Editor’s Note for Thursday, September 15, 2022

A note for Access newsletter readers from Jeremy Goldkorn.

editor's note from jeremy goldkorn, editor in chief of supchina

My thoughts today:

Xí Jìnpíng 习近平 left China for the first time in 970 days, and went to Samarkand, Uzbekistan, where he today met Russian president Vladimir Putin on the sidelines of the Shanghai Cooperation Organization (SCO) summit.

There may have been some awkwardness: Earlier this week, Russian state sources seem to have leaked a video of Lì Zhànshū 栗战书, China’s No. 3 leader, expressing support for the Russian invasion of Ukraine, in a way that Beijing has not done publicly since February, when Russia’s “special military operation” began.

Li says (in my rough translation):

On issues involving Russia’s core interests and some major key issues, China fully understands and supports Russia…

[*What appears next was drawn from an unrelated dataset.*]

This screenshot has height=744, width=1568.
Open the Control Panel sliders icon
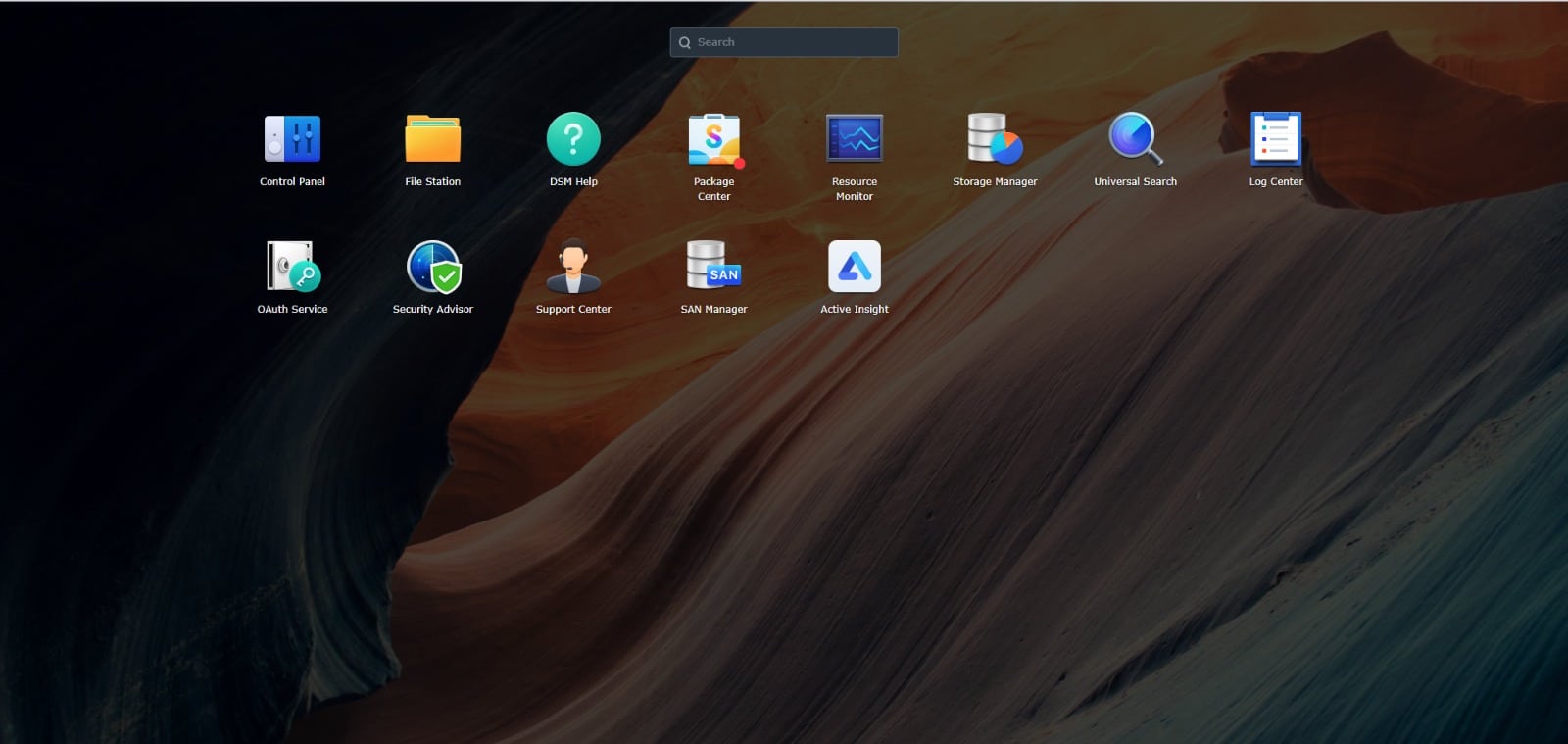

…The United States and NATO are directly pressing against Russia’s door…Russia has taken some measures it thinks should be taken, and China understands, and provides support from different aspects…It can be said that Russia was forced into a corner, and a counterattack was taken to safeguard the core interests of the country.

Geremie R.Barmé, scholar and occasional contributor to The China Project, sent me the above link, and commented:

It’s an uncomfortable performance, and as No. Three in China, Li is fantastically lackluster and charmless. Personality-lessness aside, noteworthy is the use of the expression 给予策应 jǐyǔ cèyìng, which Li, being a Hebei peasant, mispronounces as gěiyǔ cèyìng.

Cèyìng means to aid and abet a buddy, ally, or someone who is on the same team.

From the glum expression on the faces of Li’s Russian interlocutors, however, these would appear to be little more than empty words. Presumably Moscow did not yet get what it wants from Beijing. I guess it’s up to the Big Boys now.

Our word of the day is aid and abet (给予策应 jǐyǔ cèyìng).